The copy should run from the line containing "Instruction: Click the" through the last line of the entries below, exactly as written, with pictures omitted.
Top of Exercise inputs
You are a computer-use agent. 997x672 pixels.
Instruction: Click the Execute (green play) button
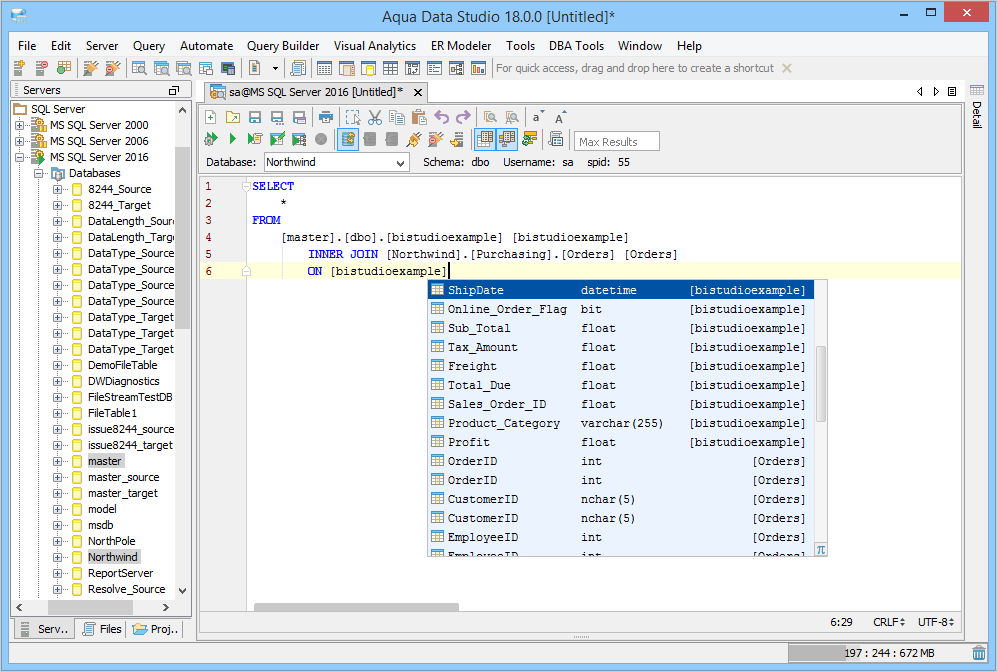tap(232, 139)
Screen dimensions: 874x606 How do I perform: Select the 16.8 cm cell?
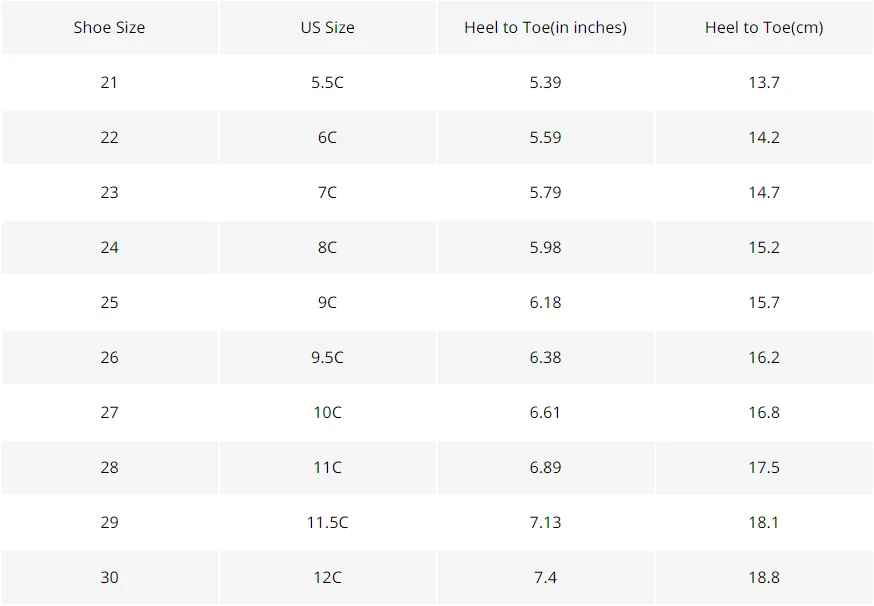click(x=764, y=413)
Bottom of Exercise inputs
**Response to the exercise**
Instruction: Click the Execute (green play) button
tap(232, 139)
Screen dimensions: 874x606 How do I perform: Select the 16.8 cm cell?
click(x=764, y=413)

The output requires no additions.